I prossimi saranno, insomma, mesi turbolenti ma non privi d’opportunità. Da affrontare con estrema prudenza, vista la mole impressionante di incognite di questo finale d’anno bisesto, il sesto della grande crisi. E’ inevitabile restar liquidi e “corti”, limitando le sortite ad una quota limitata del portafoglio. Consapevoli che buona parte del futuro dell’eurozona si gioca a settembre. Sarà decisiva la decisione della Consulta tedesca del 12 settembre sulla legittimità dell’Esm, cui la Merkel fornirà 190 miliardi sui 700 a disposizione della Bce. Facile che la Bce sveli la sua strategia anti spread solo dopo la sentenza di Karlhsrue, in prossimità di una decisione (o dell’ennesimo rinvio) sula Grecia. In mezzo, facile previsione, a numerose sortite di segno opposto di falchi e colombe in volo a pochi mesi dalle elezioni tedesche. Inutile farsi illusioni: sarà una navigazione ad alto rischio anche perché la riduzione dello stock di debito richiederà molti anni anche in presenza di una monetizzazione che alla fine risulterà essere piuttosto aggressiva.

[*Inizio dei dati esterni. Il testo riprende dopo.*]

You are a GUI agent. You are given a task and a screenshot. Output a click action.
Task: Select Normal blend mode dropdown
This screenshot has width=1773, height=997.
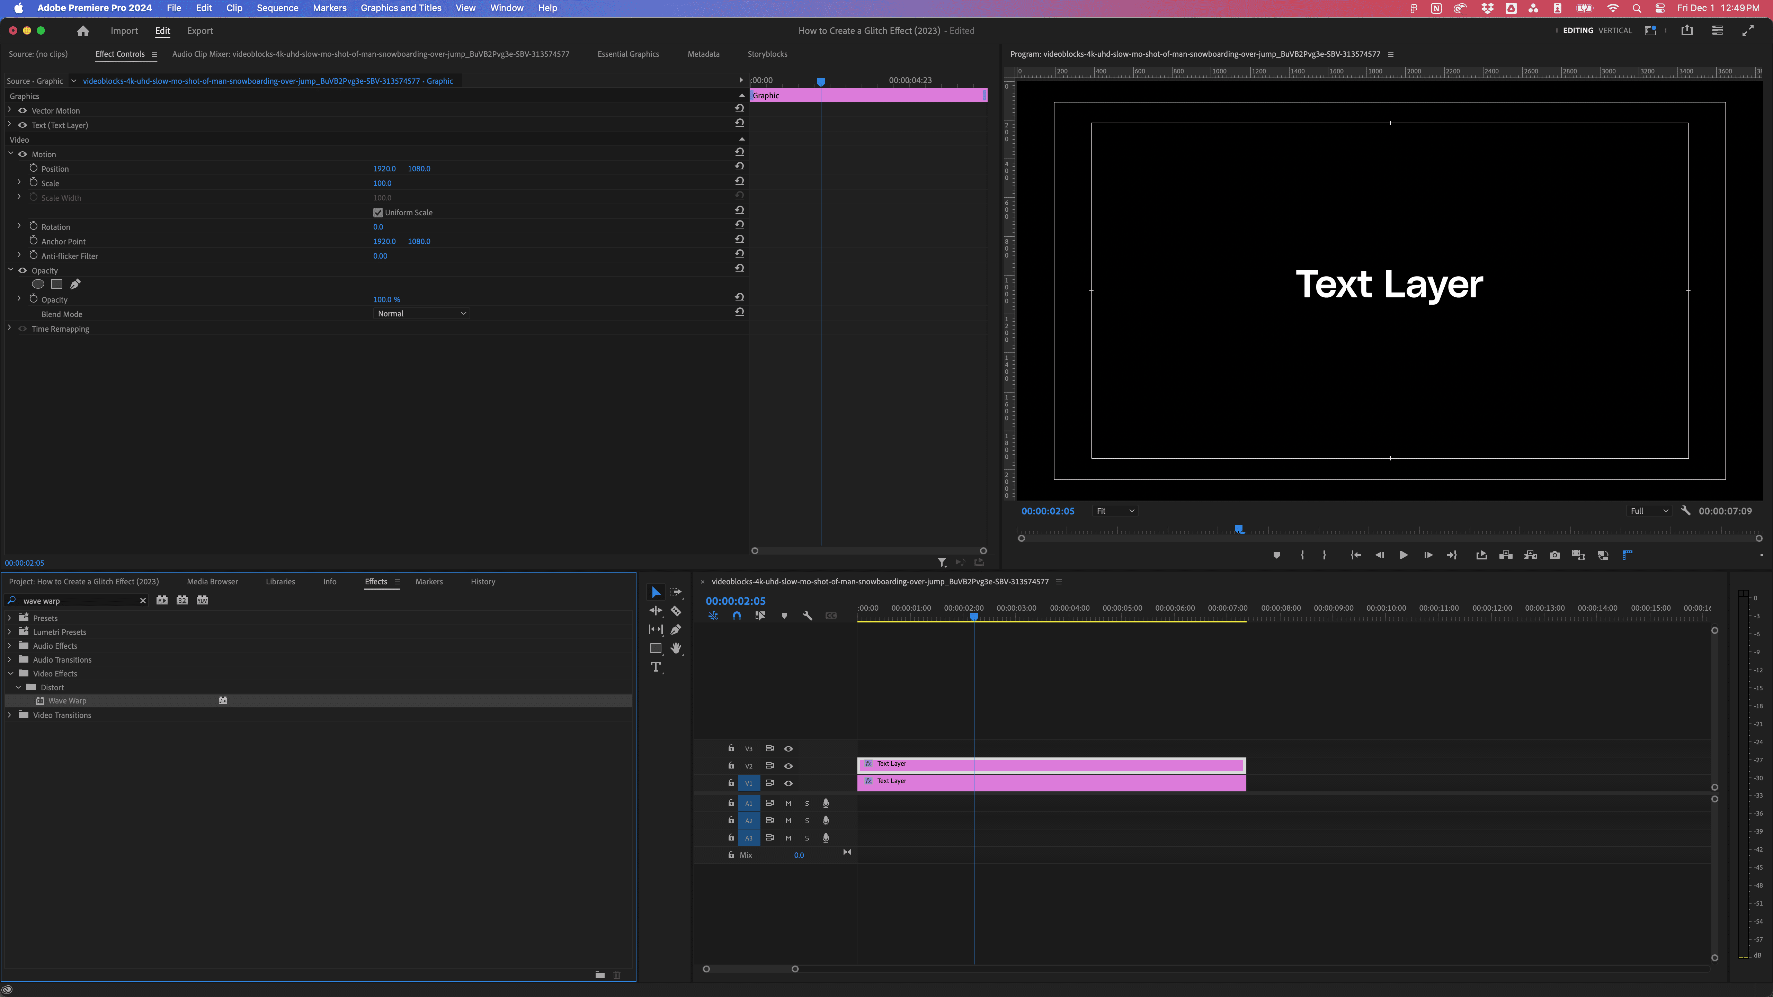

Non ci saranno solo problemi strutturali, ma anche questioni di congiuntura politica. L’avvicinarsi delle elezioni farà crescere in Germania la tentazione di dire e fare di nuovo qualcosa di ostile ai grandi debitori. In America il fiscal cliff si avvicina in un clima pessimo di colpi bassi tra i contendenti per la Csa Bianca che hanno investito lo stesso Ben Benanke. Dalla Cina arrivano notizie allarmanti sulla gravità della recessione in atto che presto andranno a combinarsi con la fase cruciale delle alleanze in vista del congresso del Pcc.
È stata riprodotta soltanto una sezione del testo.